(Records from a data collection)
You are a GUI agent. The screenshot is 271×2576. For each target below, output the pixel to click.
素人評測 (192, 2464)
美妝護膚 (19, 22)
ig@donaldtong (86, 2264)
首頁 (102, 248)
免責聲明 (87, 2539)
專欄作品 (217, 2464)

--

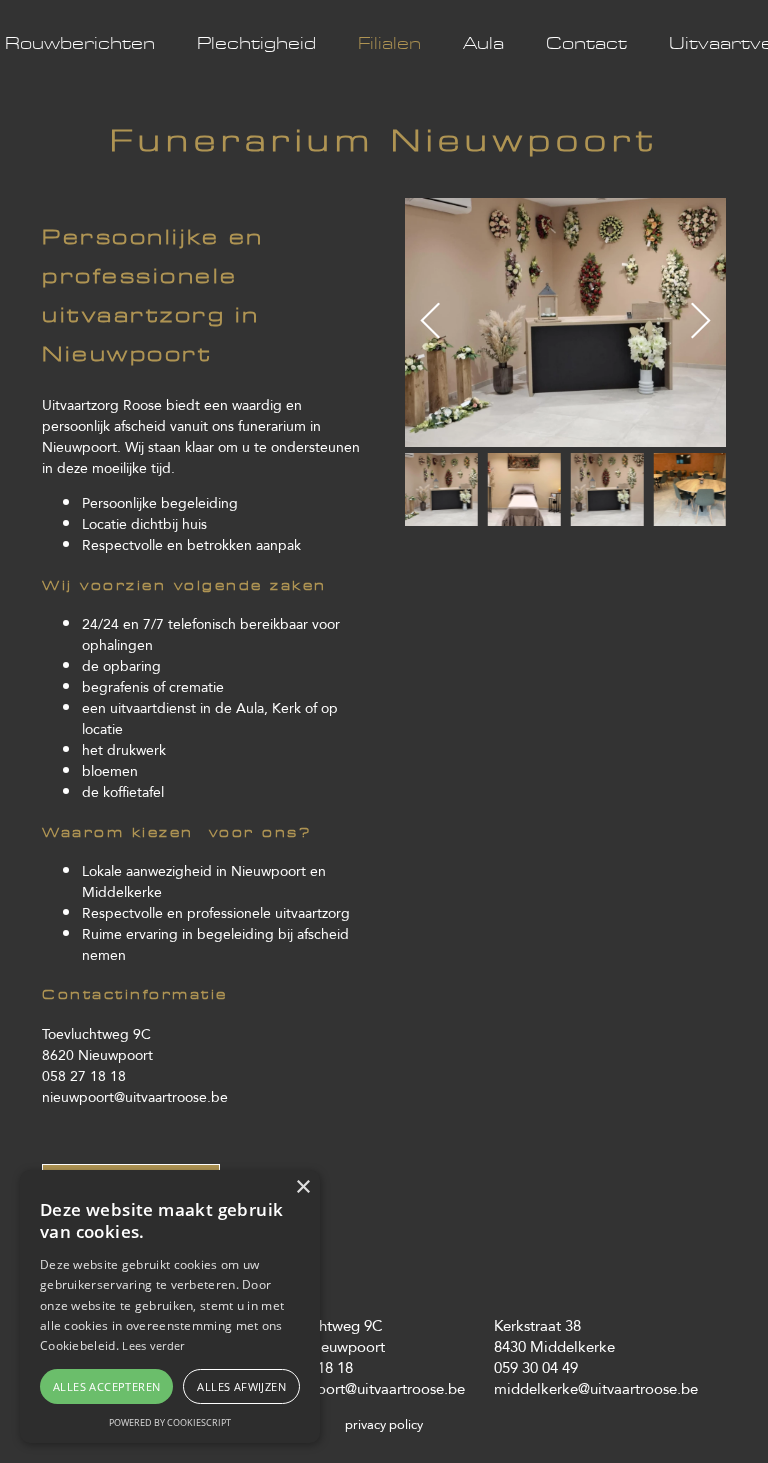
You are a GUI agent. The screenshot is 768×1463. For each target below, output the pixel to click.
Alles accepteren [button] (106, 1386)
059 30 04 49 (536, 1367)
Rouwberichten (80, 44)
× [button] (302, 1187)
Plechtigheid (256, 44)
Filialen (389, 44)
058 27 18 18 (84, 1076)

◆ Brief ◆
The required answer is the run of lines above, starting at the line with "You are a GUI agent. The screenshot is 271×2576." and ending at the line with "專欄作品 (217, 2464)", reproduced exactly with both ends.

◆ Response to the task ◆
You are a GUI agent. The screenshot is 271×2576. For each target below, output the pixel to click.
素人評測 (192, 2464)
美妝護膚 (19, 22)
ig@donaldtong (86, 2264)
首頁 (102, 248)
免責聲明 (87, 2539)
專欄作品 (217, 2464)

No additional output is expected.